Sementara itu, eskalasi geopolitik global kian memanas. Eskalasi laut hitam belum mereda akibat perang Rusia dan Ukraina, yang juga memberikan dampak besar pada pasokan beberapa komoditas strategis di pasar global.
“Kini, dunia juga harus menghadapi eskalasi geopolitik di laut merah akibat perang Israel dan Palestina yang juga diperkirakan dapat memberikan dampak besar terhadap pasokan komoditas, mengingat laut merah merupakan jalur strategis perdagangan global,” kata dia.
Pada 2024 ini GAPKI memperkirakan bakal terjadi beberapa kecenderungan industri kelapa sawit.
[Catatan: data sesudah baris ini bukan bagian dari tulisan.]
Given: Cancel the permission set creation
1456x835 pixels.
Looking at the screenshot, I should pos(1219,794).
Konsumsi dalam negeri akan terus mengalami kenaikan, terutama untuk kebutuhan pangan, industri oleokimia dan kebutuhan energi (biodiesel) dengan adanya implementasi Biodiesel (B 35) secara setahun penuh (fully implemented).
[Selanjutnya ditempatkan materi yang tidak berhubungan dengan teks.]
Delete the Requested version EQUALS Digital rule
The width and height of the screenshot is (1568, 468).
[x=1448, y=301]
“Sedangkan, harga minyak nabati dunia termasuk minyak kelapa sawit tidak banyak mengalami perubahan dibandingkan dengan 2023,” ujar Mukti Sardjono.
Selanjutnya, menurut dia, untuk memastikan peningkatan produksi dan menjamin dipenuhinya kebutuhan minyak sawit dalam negeri dan ekspor, maka beberapa upaya perlu dilakukan.
Antara lain, tambah Mukti, penyelesaian perkebunan sawit yang teridentifikasi masuk kawasan hutan. GAPKI terus mengusulkan bahwa bagi kebun sawit yang sudah memiliki alas hak baik itu SHM maupun sertifikat HGU semestinya sudah bukan Kawasan Hutan lagi.